> ASSIGNMENT
Read the data below. Then repeat all of it exactly.

═════ INPUT MATERIAL

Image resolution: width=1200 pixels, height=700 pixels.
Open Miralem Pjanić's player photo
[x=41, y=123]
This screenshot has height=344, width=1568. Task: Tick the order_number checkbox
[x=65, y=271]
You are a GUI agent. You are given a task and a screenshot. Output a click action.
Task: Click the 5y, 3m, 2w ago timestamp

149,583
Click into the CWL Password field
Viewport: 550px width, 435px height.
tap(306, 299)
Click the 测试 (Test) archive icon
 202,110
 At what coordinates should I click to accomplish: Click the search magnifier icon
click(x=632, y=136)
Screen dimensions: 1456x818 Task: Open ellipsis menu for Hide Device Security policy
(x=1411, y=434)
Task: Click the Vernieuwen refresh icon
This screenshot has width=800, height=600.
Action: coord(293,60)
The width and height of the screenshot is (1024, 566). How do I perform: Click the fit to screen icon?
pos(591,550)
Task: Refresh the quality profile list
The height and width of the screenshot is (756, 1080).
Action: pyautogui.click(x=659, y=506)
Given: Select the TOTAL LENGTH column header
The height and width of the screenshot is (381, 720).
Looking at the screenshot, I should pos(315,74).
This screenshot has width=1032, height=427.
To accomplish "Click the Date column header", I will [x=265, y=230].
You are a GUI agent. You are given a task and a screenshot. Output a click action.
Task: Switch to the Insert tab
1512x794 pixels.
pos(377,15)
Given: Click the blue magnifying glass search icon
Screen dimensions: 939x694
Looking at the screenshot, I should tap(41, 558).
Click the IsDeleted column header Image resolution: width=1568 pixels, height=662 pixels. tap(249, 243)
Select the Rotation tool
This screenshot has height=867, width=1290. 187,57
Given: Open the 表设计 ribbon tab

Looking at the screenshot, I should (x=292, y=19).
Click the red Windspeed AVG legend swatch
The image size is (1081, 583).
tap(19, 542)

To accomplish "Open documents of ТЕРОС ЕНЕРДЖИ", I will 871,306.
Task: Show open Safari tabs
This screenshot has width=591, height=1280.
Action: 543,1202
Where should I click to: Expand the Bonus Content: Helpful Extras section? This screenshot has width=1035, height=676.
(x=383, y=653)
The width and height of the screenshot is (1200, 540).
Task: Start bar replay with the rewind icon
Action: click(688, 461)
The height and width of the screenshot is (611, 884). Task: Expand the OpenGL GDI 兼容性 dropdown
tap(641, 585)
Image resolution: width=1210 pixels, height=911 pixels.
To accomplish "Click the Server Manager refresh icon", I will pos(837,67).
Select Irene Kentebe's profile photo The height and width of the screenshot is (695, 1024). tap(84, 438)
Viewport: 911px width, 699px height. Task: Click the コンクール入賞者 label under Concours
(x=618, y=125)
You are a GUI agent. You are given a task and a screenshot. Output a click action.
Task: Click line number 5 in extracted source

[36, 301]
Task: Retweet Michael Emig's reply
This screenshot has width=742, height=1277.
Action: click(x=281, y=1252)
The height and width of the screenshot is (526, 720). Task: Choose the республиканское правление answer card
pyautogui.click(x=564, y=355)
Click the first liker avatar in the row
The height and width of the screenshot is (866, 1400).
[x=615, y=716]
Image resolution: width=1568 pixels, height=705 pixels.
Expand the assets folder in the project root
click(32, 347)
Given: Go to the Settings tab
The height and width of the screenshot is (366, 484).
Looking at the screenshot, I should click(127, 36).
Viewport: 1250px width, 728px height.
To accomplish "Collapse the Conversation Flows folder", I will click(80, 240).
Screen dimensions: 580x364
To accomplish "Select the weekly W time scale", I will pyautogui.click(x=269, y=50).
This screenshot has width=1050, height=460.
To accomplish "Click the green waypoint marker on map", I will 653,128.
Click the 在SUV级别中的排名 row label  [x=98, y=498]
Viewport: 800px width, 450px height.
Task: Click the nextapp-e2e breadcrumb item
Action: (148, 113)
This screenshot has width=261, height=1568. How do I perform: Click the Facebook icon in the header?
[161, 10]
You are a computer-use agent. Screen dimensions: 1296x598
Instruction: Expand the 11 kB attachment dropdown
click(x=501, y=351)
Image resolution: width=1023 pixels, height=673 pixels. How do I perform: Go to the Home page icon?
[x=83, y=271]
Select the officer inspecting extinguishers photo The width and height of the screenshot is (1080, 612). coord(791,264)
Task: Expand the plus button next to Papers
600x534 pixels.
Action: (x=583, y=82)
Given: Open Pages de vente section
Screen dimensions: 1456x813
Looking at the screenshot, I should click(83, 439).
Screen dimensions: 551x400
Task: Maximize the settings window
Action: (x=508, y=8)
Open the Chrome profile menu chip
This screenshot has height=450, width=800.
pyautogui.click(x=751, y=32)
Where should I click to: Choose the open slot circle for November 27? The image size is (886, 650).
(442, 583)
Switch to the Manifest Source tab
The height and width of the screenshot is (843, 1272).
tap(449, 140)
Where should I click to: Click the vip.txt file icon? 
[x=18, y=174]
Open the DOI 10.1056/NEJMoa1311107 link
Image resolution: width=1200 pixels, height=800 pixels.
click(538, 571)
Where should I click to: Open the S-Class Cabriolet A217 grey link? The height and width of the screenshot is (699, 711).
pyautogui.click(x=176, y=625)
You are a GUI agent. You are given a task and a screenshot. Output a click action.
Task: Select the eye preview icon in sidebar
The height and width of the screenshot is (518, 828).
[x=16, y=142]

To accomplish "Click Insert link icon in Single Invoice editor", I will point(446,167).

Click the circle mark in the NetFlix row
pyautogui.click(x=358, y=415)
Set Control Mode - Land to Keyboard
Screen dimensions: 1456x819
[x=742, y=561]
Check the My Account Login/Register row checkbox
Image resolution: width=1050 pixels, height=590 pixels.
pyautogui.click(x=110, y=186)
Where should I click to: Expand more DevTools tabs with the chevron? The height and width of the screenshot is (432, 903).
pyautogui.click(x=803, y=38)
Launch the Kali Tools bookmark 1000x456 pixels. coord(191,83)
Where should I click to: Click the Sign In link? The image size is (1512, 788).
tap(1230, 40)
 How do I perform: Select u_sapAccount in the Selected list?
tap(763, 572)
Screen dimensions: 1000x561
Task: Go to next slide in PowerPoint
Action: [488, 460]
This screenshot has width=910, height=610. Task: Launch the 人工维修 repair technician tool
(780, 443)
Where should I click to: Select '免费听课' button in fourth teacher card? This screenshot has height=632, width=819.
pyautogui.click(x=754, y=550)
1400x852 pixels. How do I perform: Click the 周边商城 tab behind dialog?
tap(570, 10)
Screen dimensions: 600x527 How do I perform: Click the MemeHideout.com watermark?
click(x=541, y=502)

══════════

> COMPLETED EXERCISE
Image resolution: width=1200 pixels, height=700 pixels.
Open Miralem Pjanić's player photo
[x=41, y=123]
This screenshot has height=344, width=1568. Task: Tick the order_number checkbox
[x=65, y=271]
You are a GUI agent. You are given a task and a screenshot. Output a click action.
Task: Click the 5y, 3m, 2w ago timestamp

149,583
Click into the CWL Password field
Viewport: 550px width, 435px height.
tap(306, 299)
Click the 测试 (Test) archive icon
 202,110
 At what coordinates should I click to accomplish: Click the search magnifier icon
click(x=632, y=136)
Screen dimensions: 1456x818 Task: Open ellipsis menu for Hide Device Security policy
(x=1411, y=434)
Task: Click the Vernieuwen refresh icon
This screenshot has width=800, height=600.
Action: coord(293,60)
The width and height of the screenshot is (1024, 566). How do I perform: Click the fit to screen icon?
pos(591,550)
Task: Refresh the quality profile list
The height and width of the screenshot is (756, 1080).
Action: pyautogui.click(x=659, y=506)
Given: Select the TOTAL LENGTH column header
The height and width of the screenshot is (381, 720).
Looking at the screenshot, I should pos(315,74).
This screenshot has width=1032, height=427.
To accomplish "Click the Date column header", I will [x=265, y=230].
You are a GUI agent. You are given a task and a screenshot. Output a click action.
Task: Switch to the Insert tab
1512x794 pixels.
pos(377,15)
Given: Click the blue magnifying glass search icon
Screen dimensions: 939x694
Looking at the screenshot, I should tap(41, 558).
Click the IsDeleted column header Image resolution: width=1568 pixels, height=662 pixels. tap(249, 243)
Select the Rotation tool
This screenshot has height=867, width=1290. 187,57
Given: Open the 表设计 ribbon tab

Looking at the screenshot, I should (x=292, y=19).
Click the red Windspeed AVG legend swatch
The image size is (1081, 583).
tap(19, 542)

To accomplish "Open documents of ТЕРОС ЕНЕРДЖИ", I will 871,306.
Task: Show open Safari tabs
This screenshot has width=591, height=1280.
Action: 543,1202
Where should I click to: Expand the Bonus Content: Helpful Extras section? This screenshot has width=1035, height=676.
(x=383, y=653)
The width and height of the screenshot is (1200, 540).
Task: Start bar replay with the rewind icon
Action: click(688, 461)
The height and width of the screenshot is (611, 884). Task: Expand the OpenGL GDI 兼容性 dropdown
tap(641, 585)
Image resolution: width=1210 pixels, height=911 pixels.
To accomplish "Click the Server Manager refresh icon", I will pos(837,67).
Select Irene Kentebe's profile photo The height and width of the screenshot is (695, 1024). tap(84, 438)
Viewport: 911px width, 699px height. Task: Click the コンクール入賞者 label under Concours
(x=618, y=125)
You are a GUI agent. You are given a task and a screenshot. Output a click action.
Task: Click line number 5 in extracted source

[36, 301]
Task: Retweet Michael Emig's reply
This screenshot has width=742, height=1277.
Action: click(x=281, y=1252)
The height and width of the screenshot is (526, 720). Task: Choose the республиканское правление answer card
pyautogui.click(x=564, y=355)
Click the first liker avatar in the row
The height and width of the screenshot is (866, 1400).
[x=615, y=716]
Image resolution: width=1568 pixels, height=705 pixels.
Expand the assets folder in the project root
click(32, 347)
Given: Go to the Settings tab
The height and width of the screenshot is (366, 484).
Looking at the screenshot, I should click(127, 36).
Viewport: 1250px width, 728px height.
To accomplish "Collapse the Conversation Flows folder", I will click(80, 240).
Screen dimensions: 580x364
To accomplish "Select the weekly W time scale", I will pyautogui.click(x=269, y=50).
This screenshot has width=1050, height=460.
To accomplish "Click the green waypoint marker on map", I will 653,128.
Click the 在SUV级别中的排名 row label  [x=98, y=498]
Viewport: 800px width, 450px height.
Task: Click the nextapp-e2e breadcrumb item
Action: (148, 113)
This screenshot has width=261, height=1568. How do I perform: Click the Facebook icon in the header?
[161, 10]
You are a computer-use agent. Screen dimensions: 1296x598
Instruction: Expand the 11 kB attachment dropdown
click(x=501, y=351)
Image resolution: width=1023 pixels, height=673 pixels. How do I perform: Go to the Home page icon?
[x=83, y=271]
Select the officer inspecting extinguishers photo The width and height of the screenshot is (1080, 612). coord(791,264)
Task: Expand the plus button next to Papers
600x534 pixels.
Action: (x=583, y=82)
Given: Open Pages de vente section
Screen dimensions: 1456x813
Looking at the screenshot, I should click(83, 439).
Screen dimensions: 551x400
Task: Maximize the settings window
Action: (x=508, y=8)
Open the Chrome profile menu chip
This screenshot has height=450, width=800.
pyautogui.click(x=751, y=32)
Where should I click to: Choose the open slot circle for November 27? The image size is (886, 650).
(442, 583)
Switch to the Manifest Source tab
The height and width of the screenshot is (843, 1272).
tap(449, 140)
Where should I click to: Click the vip.txt file icon? 
[x=18, y=174]
Open the DOI 10.1056/NEJMoa1311107 link
Image resolution: width=1200 pixels, height=800 pixels.
click(538, 571)
Where should I click to: Open the S-Class Cabriolet A217 grey link? The height and width of the screenshot is (699, 711).
pyautogui.click(x=176, y=625)
You are a GUI agent. You are given a task and a screenshot. Output a click action.
Task: Select the eye preview icon in sidebar
The height and width of the screenshot is (518, 828).
[x=16, y=142]

To accomplish "Click Insert link icon in Single Invoice editor", I will point(446,167).

Click the circle mark in the NetFlix row
pyautogui.click(x=358, y=415)
Set Control Mode - Land to Keyboard
Screen dimensions: 1456x819
[x=742, y=561]
Check the My Account Login/Register row checkbox
Image resolution: width=1050 pixels, height=590 pixels.
pyautogui.click(x=110, y=186)
Where should I click to: Expand more DevTools tabs with the chevron? The height and width of the screenshot is (432, 903).
pyautogui.click(x=803, y=38)
Launch the Kali Tools bookmark 1000x456 pixels. coord(191,83)
Where should I click to: Click the Sign In link? The image size is (1512, 788).
tap(1230, 40)
 How do I perform: Select u_sapAccount in the Selected list?
tap(763, 572)
Screen dimensions: 1000x561
Task: Go to next slide in PowerPoint
Action: [488, 460]
This screenshot has width=910, height=610. Task: Launch the 人工维修 repair technician tool
(780, 443)
Where should I click to: Select '免费听课' button in fourth teacher card? This screenshot has height=632, width=819.
pyautogui.click(x=754, y=550)
1400x852 pixels. How do I perform: Click the 周边商城 tab behind dialog?
tap(570, 10)
Screen dimensions: 600x527 How do I perform: Click the MemeHideout.com watermark?
click(x=541, y=502)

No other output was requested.